Build on Your Team Members’ Strengths Ask the people on your business team to take the DNA test and the Unique Capability survey. Then get together, have everyone share the results, and give everyone a chance to elaborate on what they see in each other. Ask everyone what tasks they crave and what tasks they really don’t want anymore. I guarantee you, it’ll be one of the most fun, most productive get-togethers you’ve ever had. The reason is, it’s pretty unusual for people to plainly and openly praise one another for their strengths. I think people are somehow afraid it will go to the other person’s head. It’s actually more socially acceptable to nitpick and issue minor criticisms, to qualify any praise item with “And if you could just do _ a little bit better next time,” as though the goal were to balance positive with negative. Think about it: Positive is just plain better.

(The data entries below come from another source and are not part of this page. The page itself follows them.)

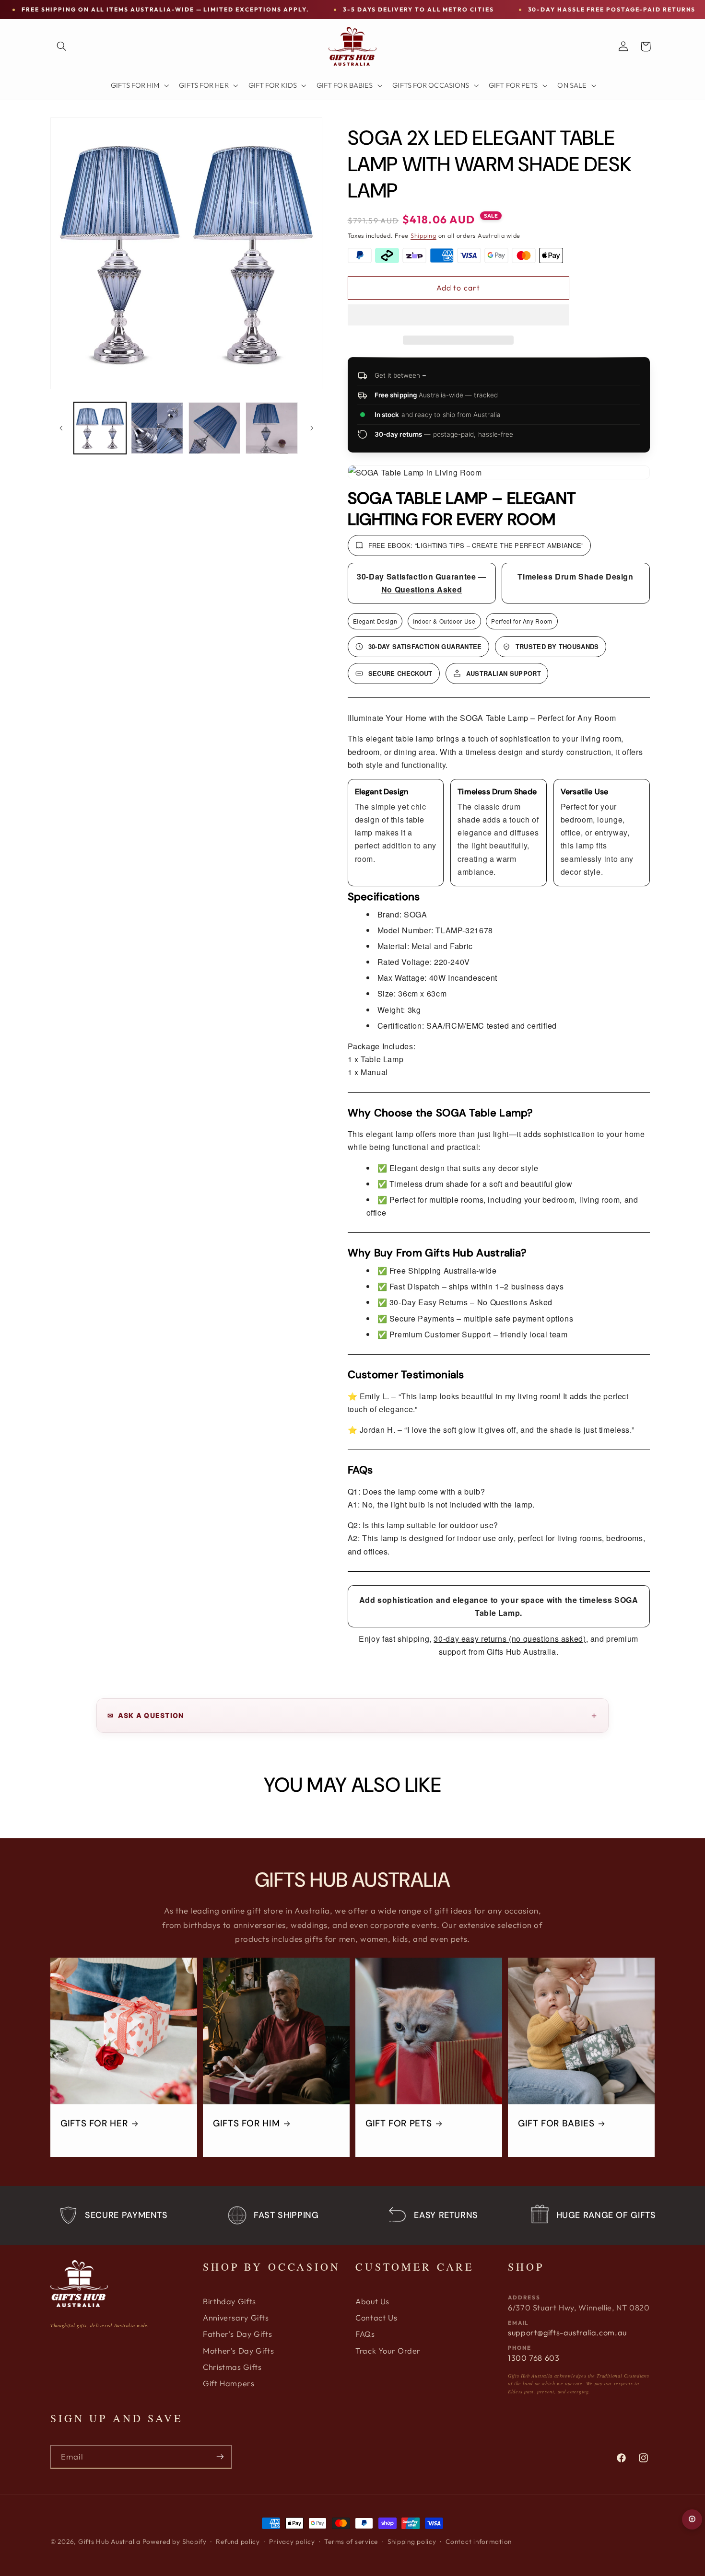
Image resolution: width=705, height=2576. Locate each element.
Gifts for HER (94, 2123)
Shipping (423, 235)
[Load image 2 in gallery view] (157, 428)
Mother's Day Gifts (238, 2351)
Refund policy (238, 2541)
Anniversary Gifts (236, 2317)
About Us (372, 2301)
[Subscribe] (220, 2457)
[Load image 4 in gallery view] (272, 428)
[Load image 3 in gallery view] (214, 428)
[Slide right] (311, 428)
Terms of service (351, 2541)
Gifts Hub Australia (109, 2541)
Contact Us (376, 2317)
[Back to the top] (692, 2519)
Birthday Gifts (229, 2301)
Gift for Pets (398, 2123)
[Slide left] (60, 428)
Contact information (479, 2541)
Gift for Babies (556, 2123)
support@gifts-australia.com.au (567, 2332)
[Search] (61, 46)
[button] (458, 315)
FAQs (365, 2334)
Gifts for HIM (246, 2123)
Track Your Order (388, 2351)
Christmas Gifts (232, 2367)
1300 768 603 (534, 2358)
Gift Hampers (229, 2383)
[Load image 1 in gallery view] (100, 428)
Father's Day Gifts (237, 2334)
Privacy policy (292, 2541)
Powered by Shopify (174, 2541)
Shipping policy (412, 2541)
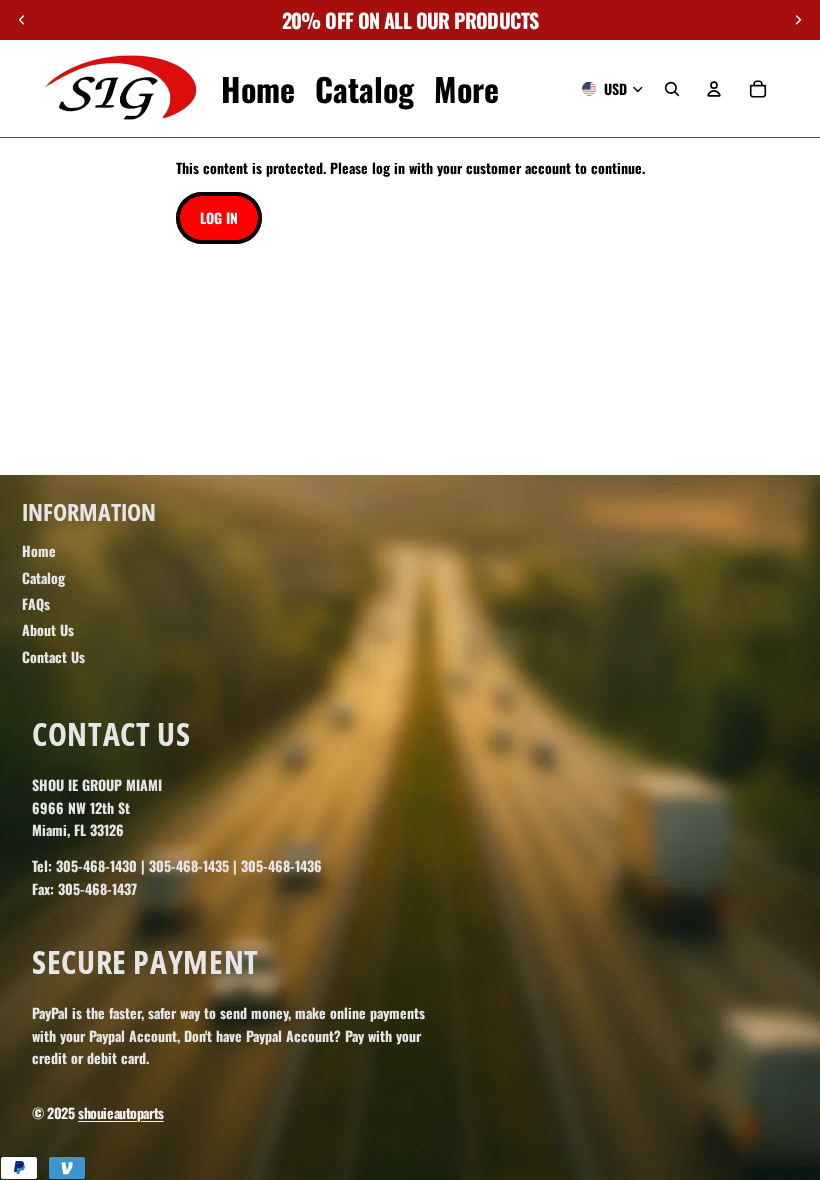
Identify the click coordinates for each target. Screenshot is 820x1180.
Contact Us (53, 656)
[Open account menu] (714, 89)
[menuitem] (466, 89)
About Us (48, 629)
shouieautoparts (121, 1112)
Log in (219, 217)
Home (39, 550)
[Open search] (672, 89)
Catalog (43, 577)
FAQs (36, 603)
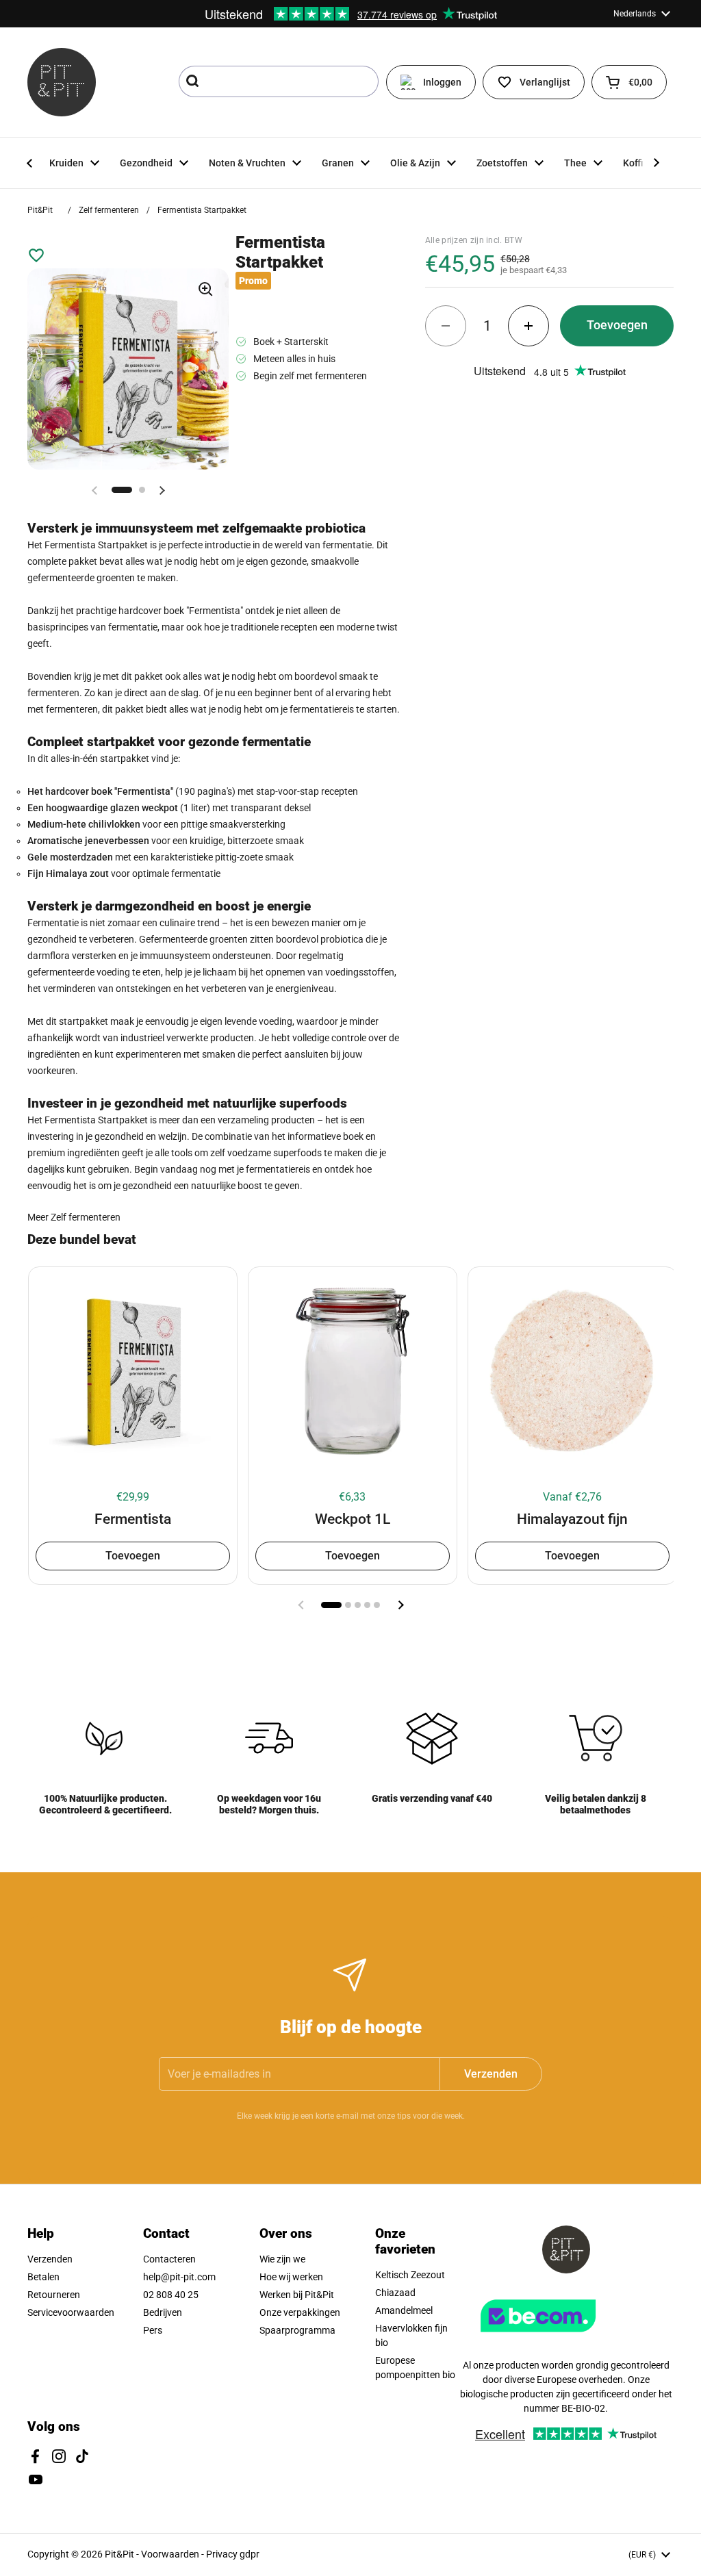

Sure, we need correction every now and then, but when somebody does a good job, they need to hear about it. We can only build on our strengths. Make calling out other peoples’ strengths a value in your company culture, and everyone will love working for you.
Everyone’s Unique Capability Is Different The beauty of bringing 80/20 to a team is that it honors peoples’ giftedness. If you have 30 kids in a classroom, one of them has vastly more ability in math than the others. Another’s passion is science. Another is into martial arts. Another is fascinated with beats and music mashups. Another plays the violin. Another loves sewing. Another plays basketball. When you stop trying to make everyone the same, their true passions and abilities shine.

Love List, Hate List Your Unique Capability survey, together with some of the other things you love to do and know you’re good at, form your Love List. You need to be clear about what you want to be doing every day. You also need a Hate List. Your Hate List is things you’re not good at, don’t enjoy, drag you down, confuse you, waste time, embarrass you. Just in case you’re interested, here’s my Hate List: • Administration • Paperwork • Politics • Petty arguments • Criticizing. I hate criticizing people. It’s not me. It’s not what I like to do. • Micro-managing. I couldn’t micro-manage anyone else to save my life. Please notice: Some people are great at all these things. Some people love all those things. My wife is a great administrator. My personal assistant and my CPA are fast and efficient with paperwork. Some folks are brilliant at navigating politics, and everybody’s got a relative who loves to argue about anything and everything at Thanksgiving dinner—the pettier, the better. Some people are professional critics (they trash bad movies and relish every minute of it), and some people micro-manage everything and everyone in their life. When you put any of those people in the right role, they shine. Whatever it is that you hate to do, somebody else loves to do it. Define your Hate List, right now, and give somebody else a job. They will thank you for it.
————————————————— PARETO SUMMARY —————————————————— p Score yourself with the Marketing DNA Test. Gain free access at http://www.perrymarshall.com/8020supplement/.

p Email five people who know you well, and ask them what your Unique Capability is. p Develop your Love List and Hate List, and remember—anything you hate to do, somebody else loves doing it.